#### Document section:
Do you think it is partly your responsibility to make your husband / wife happy?

Just a few questions that crossed my mind recently when it dawned on me that lots of married people may not_ actually be happy._

My belief is that happy people can't help but make a marriage happy .

I believe that an unhappy person will make even the most perfect relationship , miserable.
It takes two to tango, but they must like the Tango, or at least be willing to work out their issues, and learn how to Tango.

What's your take?


PS, There's a poll attached , feel free to vote!


----------



## Cosmos (May 4, 2012)

Whilst someone else's behaviour can impact on our level of happiness, I don't believe that others are responsible for our happiness. I think happy people have the potential to have happy marriages but, as you say, it takes two to Tango!


----------



## committed4ever (Nov 13, 2012)

Caribbean Man said:


> ...Or do you make your marriage a happy one?
> 
> we make it happy
> 
> ...


Im not into all the happiness cliches even though I used one in my answers above. I think if a couple cares about and looks after the needs of the other you will have a happy marriage. If you can discuss thing respectfully even when you disagree, and just be kind to each other really helps. I am not trying to be flip here but lots of sex really helps too. One partner not getting enough sex leads to all kinds of frustrations. I also happen to believe that mutual decision to be sexless unless there is medical reason makes for pretty ho-hum marriage.

#### Using the information:
1. From the thread on marriage and happiness, extract the passage starting with "What's your take?" and going on through "two to Tango!".
2. In the thread on marriage and happiness, what does committed4ever say leads to all kinds of frustrations?

#### Data block:

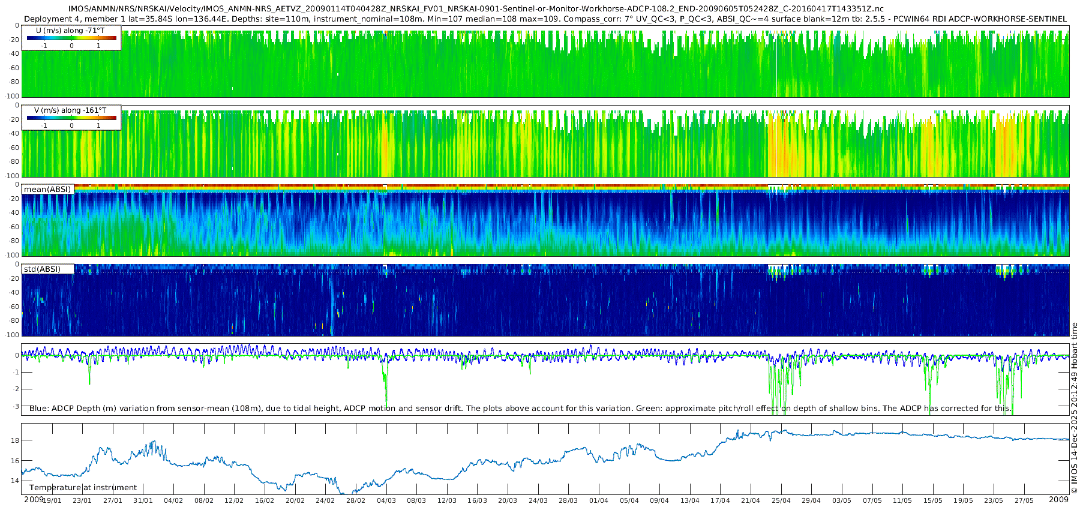
Task: Select the 'V (m/s) along -161°T' legend label
Action: [70, 110]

#### Answers below:
1.
What's your take?


PS, There's a poll attached , feel free to vote!


----------



## Cosmos (May 4, 2012)

Whilst someone else's behaviour can impact on our level of happiness, I don't believe that others are responsible for our happiness. I think happy people have the potential to have happy marriages but, as you say, it takes two to Tango!

2. One partner not getting enough sex.